_Tugas Tertulis A_:
Tulis ulang bagian teks sumber dari "Aku juga tak" sampai "saja membuatku takut.", lalu ganti "haus" dengan "lapar".
_Tugas Tertulis B_:
Jawablah pertanyaan berikut berdasarkan teks sumber.
(i) Pada hari dan tanggal berapa tulisan itu dibuat?
(ii) Apa yang dialami penulis jika tindakannya tidak membuat orang-orang memperhatikannya?
(iii) Menurut apa yang dikatakan kepada penulis, apa akibatnya jika keadaan ini terus berlanjut?

_Teks Sumber_:
Selasa, 29 November 2022

Si Pencari Perhatian

Beberapa waktu kemarin seseorang mengkritik ku karena tindakanku yang suka melakukan hal-hal aneh agar diperhatikan orang lain. Aku selalu ingin diperhatikan, suka cari perhatian, dan segala hal semacam itu. Kemudian jika keinginanku itu tidak tercapai, atau hal yang kulakukan itu tidak membuat orang-orang memperhatikanku, aku akan sakit hati dan ngambek. Hal yang harusnya bukan masalah, tapi menjadi masalah karena aku membuatnya sendiri, lalu sakit hati sendiri. 

Jujur, sebenarnya aku tak sadar melakukan itu, itu hanya spontan terjadi saja tanpa kusadari. Bukannya aku sengaja ingin menyakiti diri sendiri, tapi itu terjadi di luar kendali. Aku, si pencari perhatian melakukan berbagai hal agar orang-orang memperhatikanku, tapi menyakitkannya bahkan dengan melakukan hal-hal tersebut tetap saja tak ada yang memperhatikanku. 

Aku juga tak tahu mengapa, mengapa aku tiba-tiba menjadi haus akan perhatian. Padahal dulu biasa-biasa saja. Katanya jika begini terus, akan berefek parah kedepannya. Mungkin sekarang aku hanya melakukan hal-hal kecil, namun itu bisa memantik ku melakukan hal-hal besar yang diluar kendali hanya agar orang-orang memperhatikanku. Memikirkan nya saja membuatku takut.

(Entri untuk menemukan teks dan elemen)
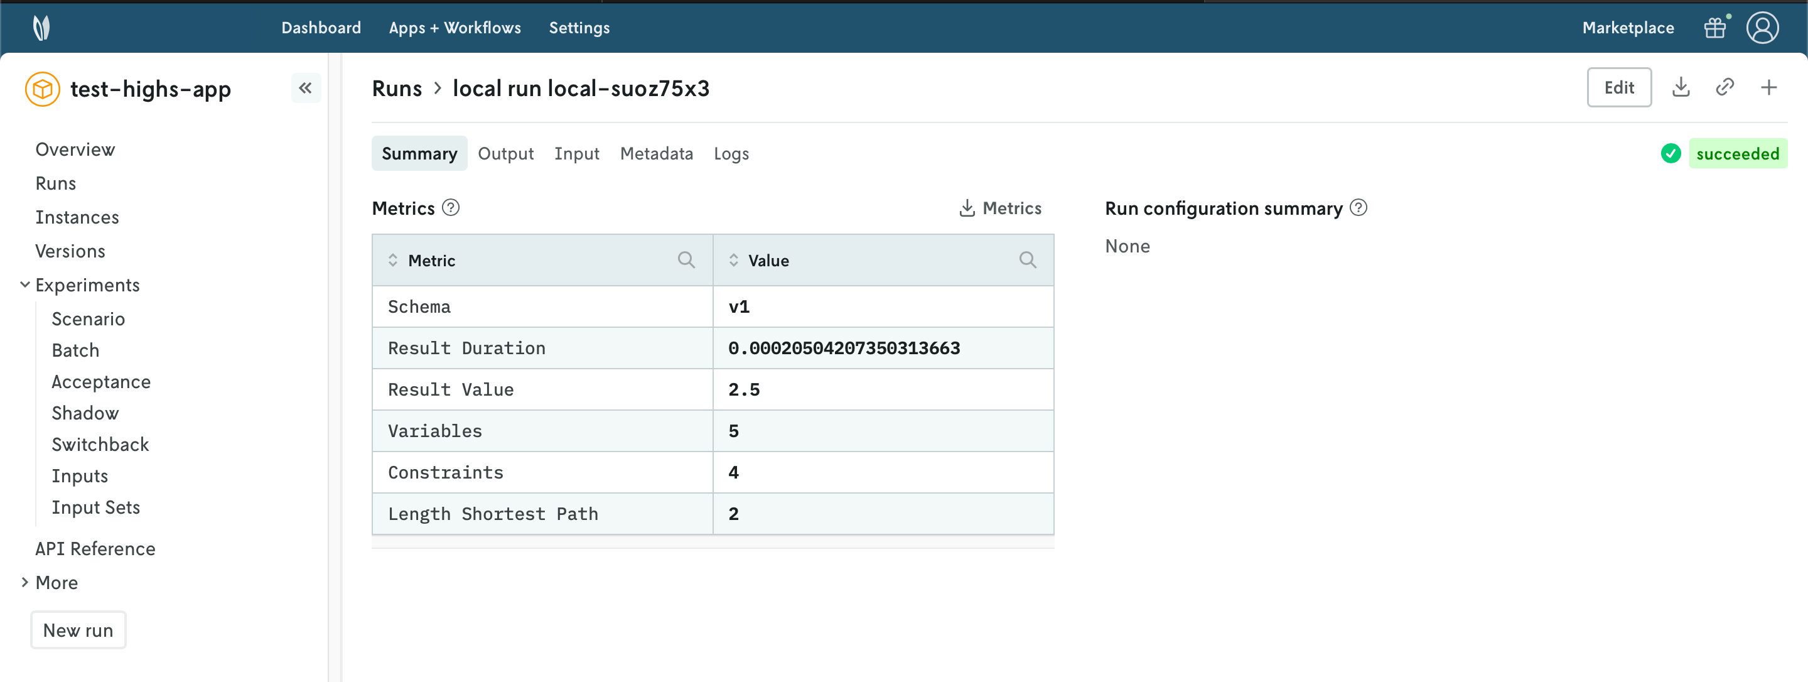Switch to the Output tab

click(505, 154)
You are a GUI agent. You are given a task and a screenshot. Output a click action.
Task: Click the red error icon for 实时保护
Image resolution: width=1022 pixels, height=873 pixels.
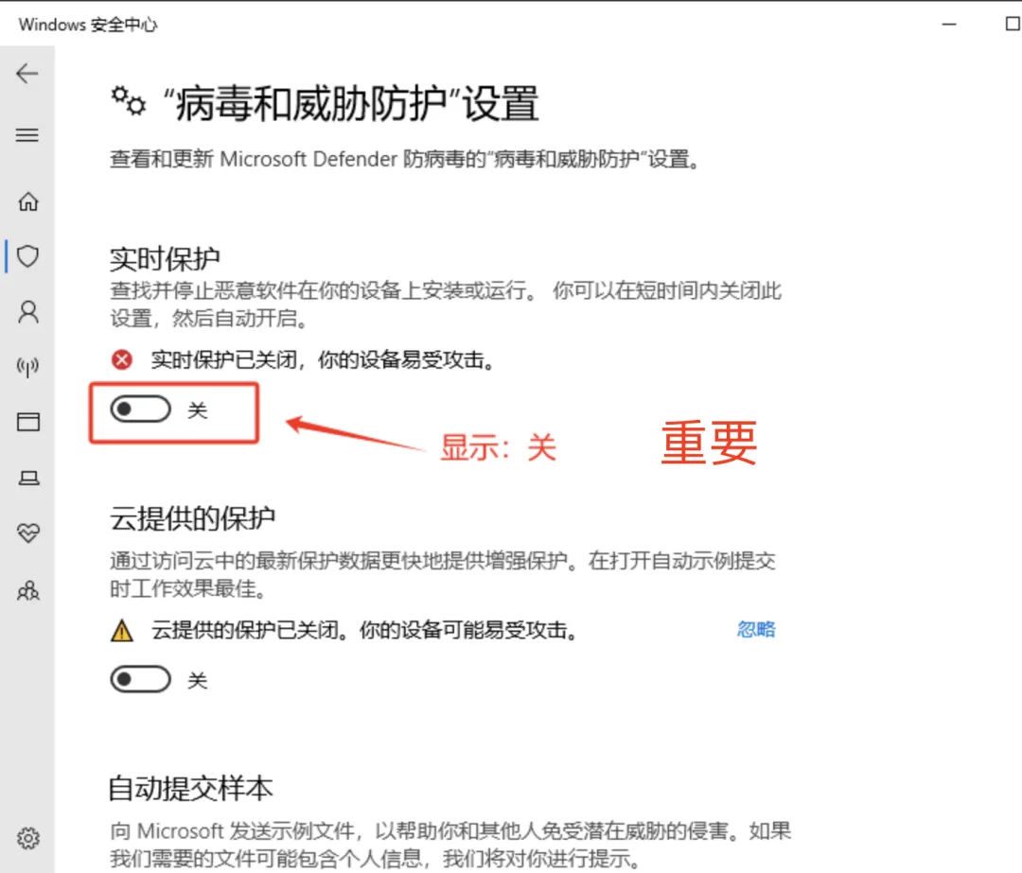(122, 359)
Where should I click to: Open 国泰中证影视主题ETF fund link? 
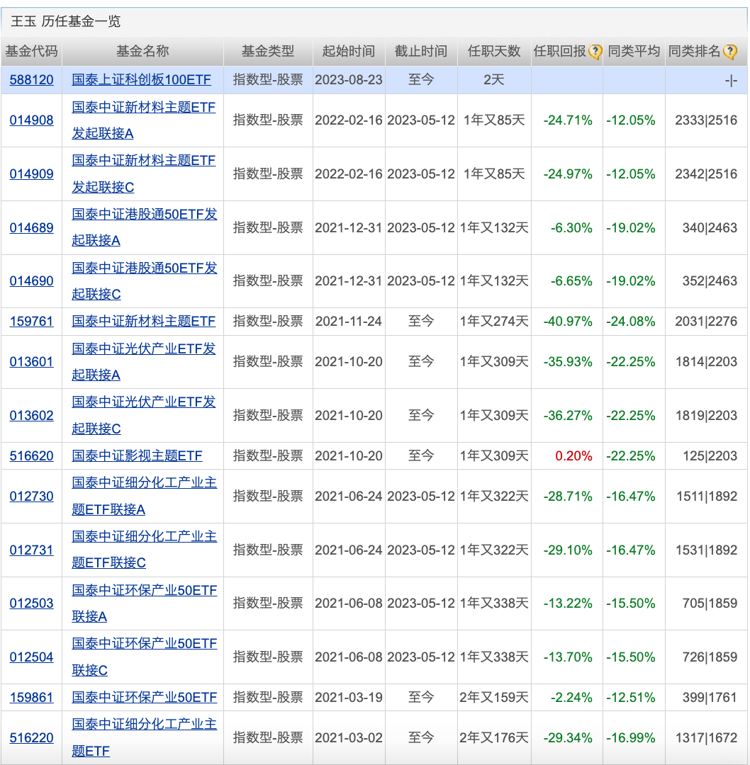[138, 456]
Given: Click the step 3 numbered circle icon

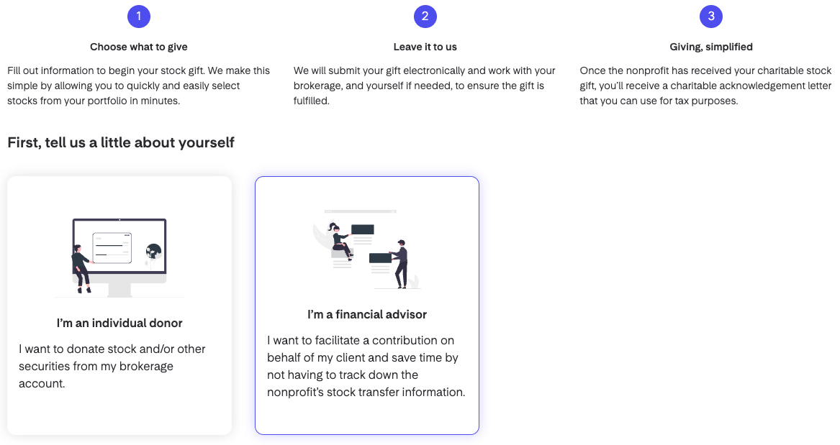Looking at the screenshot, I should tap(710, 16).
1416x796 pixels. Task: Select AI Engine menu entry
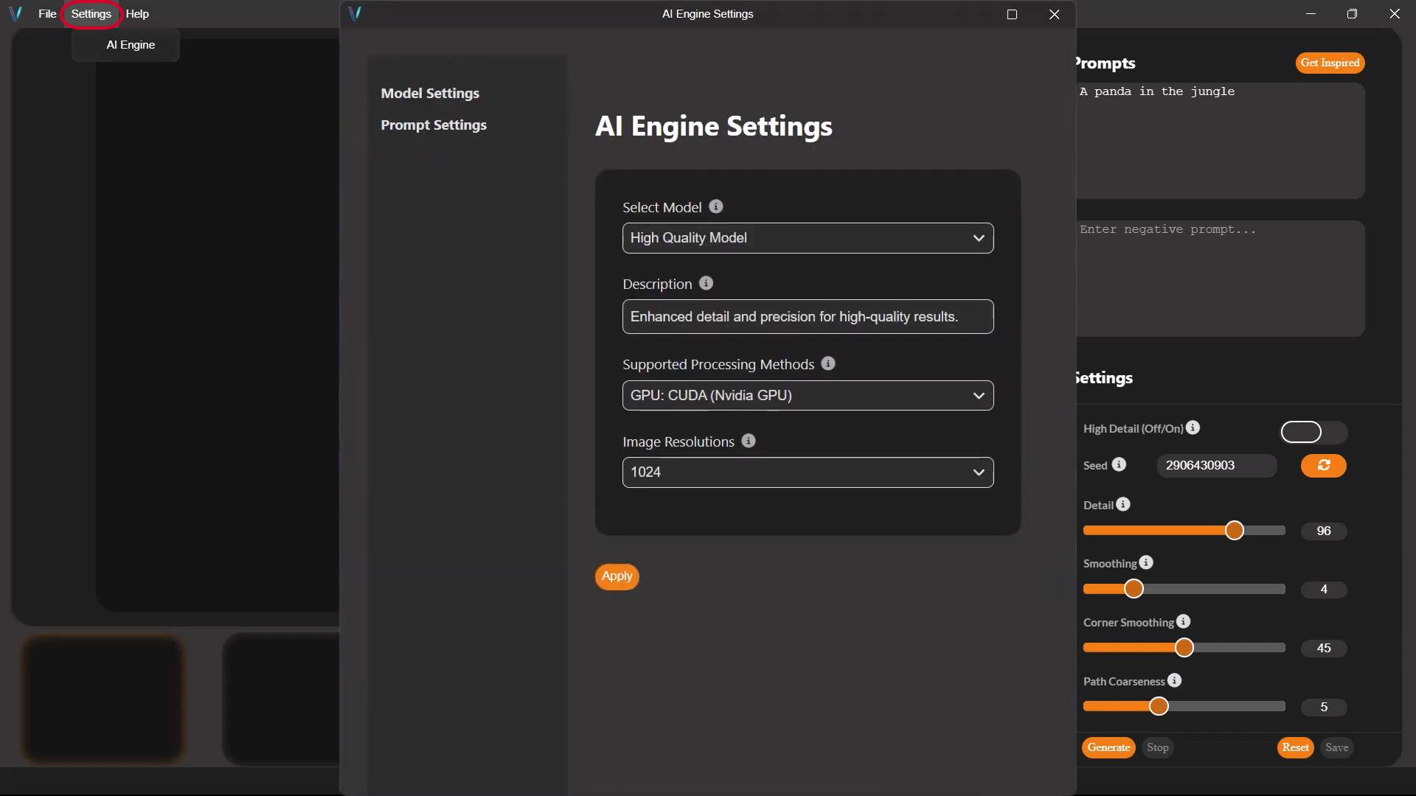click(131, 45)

_Jawaban Tertulis A_:
Aku juga tak tahu mengapa, mengapa aku tiba-tiba menjadi lapar akan perhatian. Padahal dulu biasa-biasa saja. Katanya jika begini terus, akan berefek parah kedepannya. Mungkin sekarang aku hanya melakukan hal-hal kecil, namun itu bisa memantik ku melakukan hal-hal besar yang diluar kendali hanya agar orang-orang memperhatikanku. Memikirkan nya saja membuatku takut.

_Jawaban Tertulis B_:
(i) Selasa, 29 November 2022.
(ii) Penulis akan sakit hati dan ngambek.
(iii) Hal itu akan berefek parah kedepannya.